• INSTRUCTIONS TO FOLLOW:
Go through the entries below and copy each line containing the word "Textiles".

• DATASET EXTRACT:
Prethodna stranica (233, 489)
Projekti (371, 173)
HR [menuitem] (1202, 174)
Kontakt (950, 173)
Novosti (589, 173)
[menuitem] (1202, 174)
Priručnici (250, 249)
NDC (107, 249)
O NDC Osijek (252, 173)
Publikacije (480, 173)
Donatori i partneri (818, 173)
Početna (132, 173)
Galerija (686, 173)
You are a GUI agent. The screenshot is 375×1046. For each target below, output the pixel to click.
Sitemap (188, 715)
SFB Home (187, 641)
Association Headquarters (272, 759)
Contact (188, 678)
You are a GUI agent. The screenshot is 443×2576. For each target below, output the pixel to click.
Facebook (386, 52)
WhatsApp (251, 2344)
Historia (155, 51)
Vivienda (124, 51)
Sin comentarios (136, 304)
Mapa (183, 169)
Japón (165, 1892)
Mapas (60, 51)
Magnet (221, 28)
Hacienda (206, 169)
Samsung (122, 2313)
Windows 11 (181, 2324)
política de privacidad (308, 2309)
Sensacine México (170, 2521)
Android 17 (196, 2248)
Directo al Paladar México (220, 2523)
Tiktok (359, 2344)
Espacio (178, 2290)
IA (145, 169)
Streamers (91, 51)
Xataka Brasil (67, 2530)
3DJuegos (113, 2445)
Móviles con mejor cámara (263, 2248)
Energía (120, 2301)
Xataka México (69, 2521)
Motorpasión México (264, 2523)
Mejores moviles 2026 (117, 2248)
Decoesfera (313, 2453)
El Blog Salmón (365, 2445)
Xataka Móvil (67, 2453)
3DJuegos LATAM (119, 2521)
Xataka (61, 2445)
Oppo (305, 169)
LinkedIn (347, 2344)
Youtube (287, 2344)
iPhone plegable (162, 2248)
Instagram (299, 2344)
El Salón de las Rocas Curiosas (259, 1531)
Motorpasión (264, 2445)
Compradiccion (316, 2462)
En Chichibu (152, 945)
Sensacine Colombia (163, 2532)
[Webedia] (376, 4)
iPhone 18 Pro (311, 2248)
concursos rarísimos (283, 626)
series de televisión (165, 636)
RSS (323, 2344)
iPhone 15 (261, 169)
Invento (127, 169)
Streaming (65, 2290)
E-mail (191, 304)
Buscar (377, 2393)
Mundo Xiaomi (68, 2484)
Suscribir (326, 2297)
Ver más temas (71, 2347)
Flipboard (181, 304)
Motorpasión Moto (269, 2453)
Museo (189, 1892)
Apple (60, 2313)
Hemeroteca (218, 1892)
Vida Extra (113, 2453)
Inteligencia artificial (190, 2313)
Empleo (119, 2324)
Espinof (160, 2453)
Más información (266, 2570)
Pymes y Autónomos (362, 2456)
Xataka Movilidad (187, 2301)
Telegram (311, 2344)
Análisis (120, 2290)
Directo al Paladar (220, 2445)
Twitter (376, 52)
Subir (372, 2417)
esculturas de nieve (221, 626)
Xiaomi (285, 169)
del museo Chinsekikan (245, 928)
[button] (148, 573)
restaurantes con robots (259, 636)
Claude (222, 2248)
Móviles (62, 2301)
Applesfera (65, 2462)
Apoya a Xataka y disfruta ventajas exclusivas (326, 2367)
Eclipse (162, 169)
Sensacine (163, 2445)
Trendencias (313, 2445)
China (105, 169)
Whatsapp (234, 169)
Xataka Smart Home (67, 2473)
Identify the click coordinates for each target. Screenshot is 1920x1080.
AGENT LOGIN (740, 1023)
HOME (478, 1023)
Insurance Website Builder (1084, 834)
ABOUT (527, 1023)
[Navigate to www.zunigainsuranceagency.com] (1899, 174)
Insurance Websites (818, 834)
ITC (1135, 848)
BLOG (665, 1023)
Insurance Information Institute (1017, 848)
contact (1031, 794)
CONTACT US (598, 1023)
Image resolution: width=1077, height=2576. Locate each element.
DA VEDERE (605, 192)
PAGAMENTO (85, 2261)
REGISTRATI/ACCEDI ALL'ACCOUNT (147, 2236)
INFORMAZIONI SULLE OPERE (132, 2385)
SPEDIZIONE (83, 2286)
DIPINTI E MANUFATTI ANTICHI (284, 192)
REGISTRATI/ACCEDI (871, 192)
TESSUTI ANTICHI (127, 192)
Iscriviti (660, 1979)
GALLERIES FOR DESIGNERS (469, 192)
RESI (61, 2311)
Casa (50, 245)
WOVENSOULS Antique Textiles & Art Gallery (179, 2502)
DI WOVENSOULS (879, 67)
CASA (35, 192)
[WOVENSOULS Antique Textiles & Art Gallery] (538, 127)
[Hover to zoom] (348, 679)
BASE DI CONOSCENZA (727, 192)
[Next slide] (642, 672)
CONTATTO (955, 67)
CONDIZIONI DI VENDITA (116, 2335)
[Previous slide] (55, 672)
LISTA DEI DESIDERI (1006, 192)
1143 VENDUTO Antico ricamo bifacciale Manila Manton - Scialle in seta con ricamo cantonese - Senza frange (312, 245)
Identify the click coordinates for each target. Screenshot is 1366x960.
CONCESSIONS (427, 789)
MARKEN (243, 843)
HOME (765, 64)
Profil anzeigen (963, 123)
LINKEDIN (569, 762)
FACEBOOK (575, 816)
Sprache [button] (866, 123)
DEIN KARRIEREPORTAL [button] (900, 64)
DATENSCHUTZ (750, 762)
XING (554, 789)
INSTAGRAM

• OUTPUT OF THE EXERCISE:
WOVENSOULS Antique Textiles & Art Gallery (179, 2502)
[WOVENSOULS Antique Textiles & Art Gallery] (538, 127)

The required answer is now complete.